EXERCISE OBJECTIVE => Continue the passage on the history of King Arthur Flour, starting after its last sentence.

** PROVIDED TEXT follows **

The 226-year history of King Arthur Flour is proudly displayed throughout its complex in Norwich, Vt. What appears to be missing is an actual flour mill.

Indeed, King Arthur Flour has never actually made flour. It has instead purchased flour from sources closer to the wheat itself — England, at first, when the company was based in Boston, and now the western and Midwestern U.S., including Kansas, Colorado and North Dakota.

Today its flour is all made from U.S. wheat, said company spokeswoman Katie Walker; none is from genetically modified wheat. The company has been employee-owned for 12 years and is a regular workplace award winner.

King Arthur has a historic connection to Minneapolis, which of course was the flour milling capital of the world from the late 19th century well into the first half of the 20th. A company director visited Minneapolis in 1889 and struck a deal to buy some of the flour made by Northwestern Consolidated Milling, which made Ceresota flour. A short time later, some of the company's flour was distributed in Boston in barrels stamped with the words "King Arthur Minnesota" surrounding the familiar flag-carrying knight on horseback.

** End of PROVIDED TEXT **
** SOURCE MATERIAL follows **

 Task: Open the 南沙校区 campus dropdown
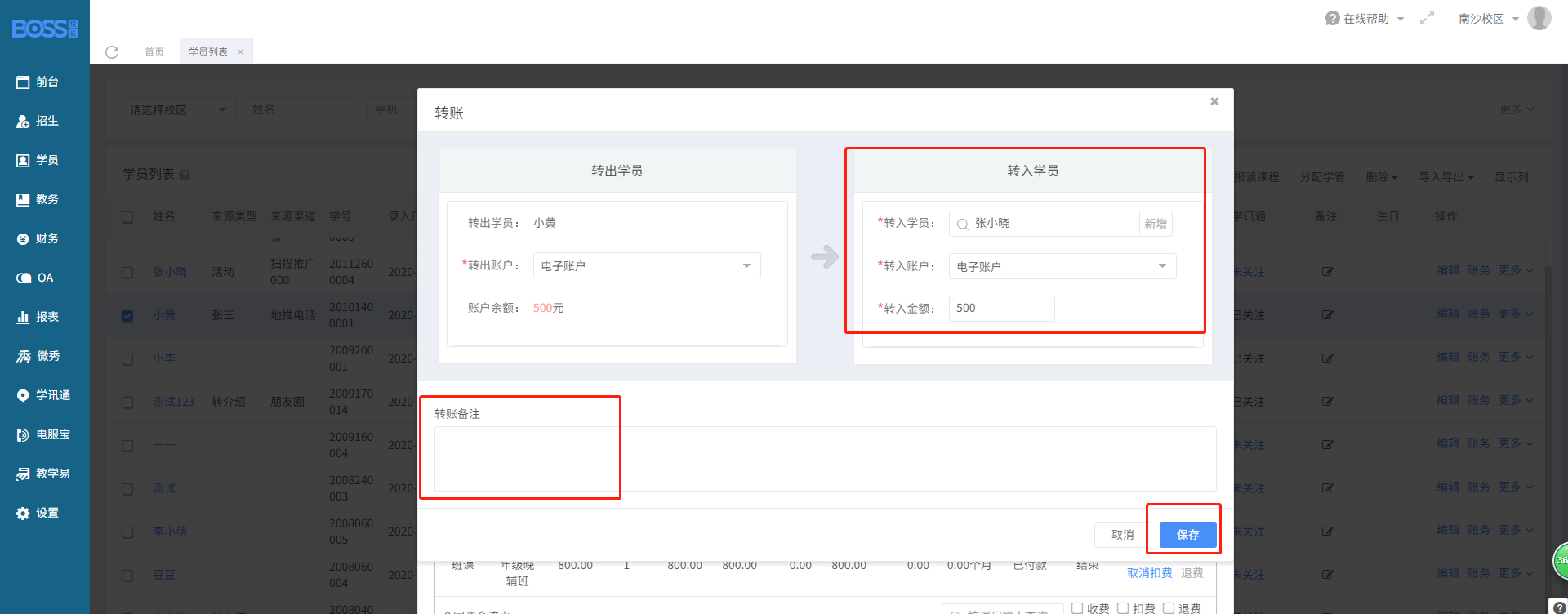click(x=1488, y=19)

** End of SOURCE MATERIAL **
** SOURCE MATERIAL follows **

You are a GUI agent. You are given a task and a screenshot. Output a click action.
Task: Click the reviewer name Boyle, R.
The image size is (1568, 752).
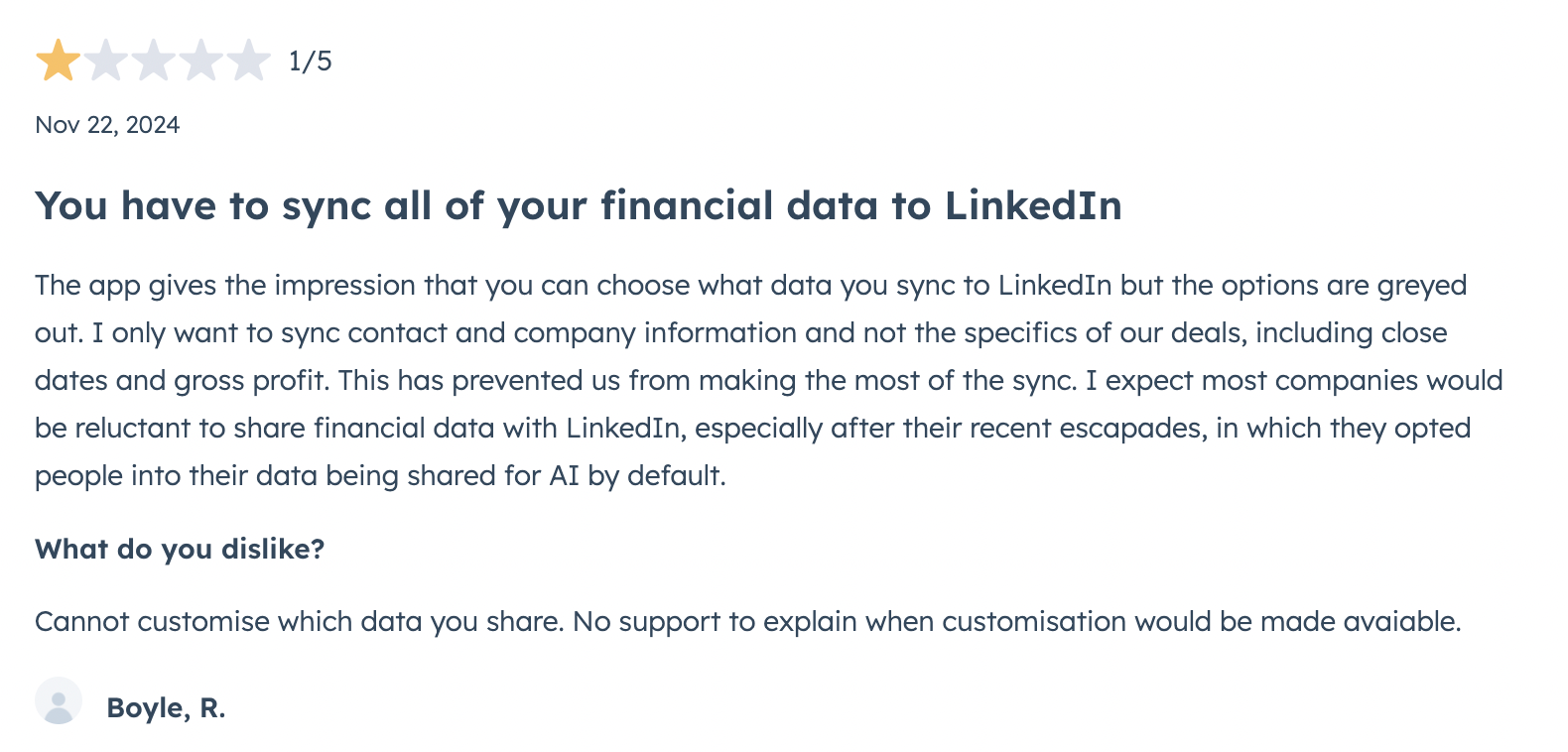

** End of SOURCE MATERIAL **
** SOURCE MATERIAL follows **

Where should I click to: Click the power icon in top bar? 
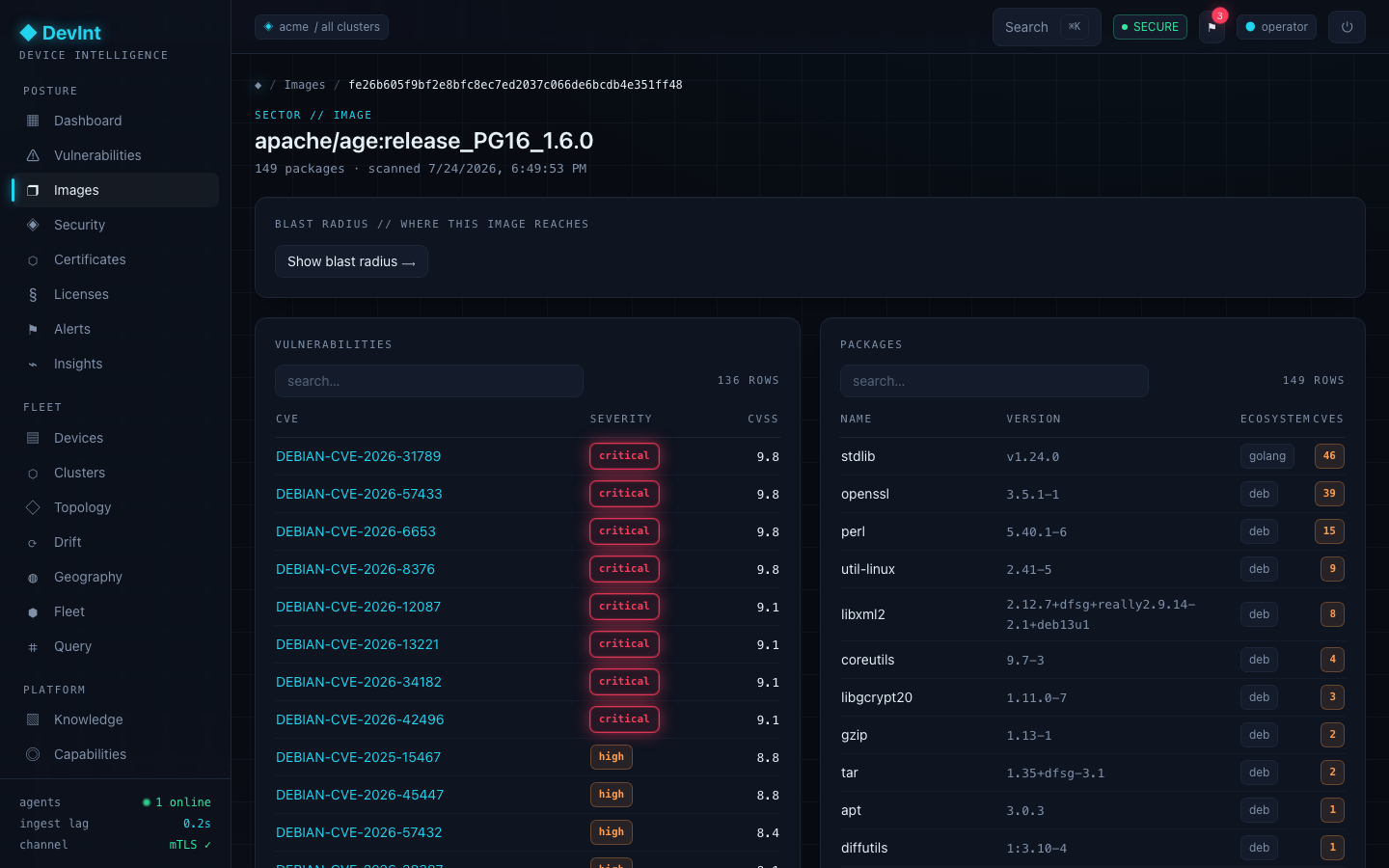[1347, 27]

** End of SOURCE MATERIAL **

RESULT FOR THIS TASK =>
In Minnesota, General Mills' Gold Medal Flour and Pillsbury still inspire loyalty among bakers.

But David Cargo, vice president of communications for the St. Paul Bread Club, an informal group of Twin Cities area bread enthusiasts, said King Arthur is popular among the club's bakers for its consistency and relatively high protein content. Protein, specifically gluten, is what traps the gas given off as yeast digests the sugars in wheat, causing bread to rise.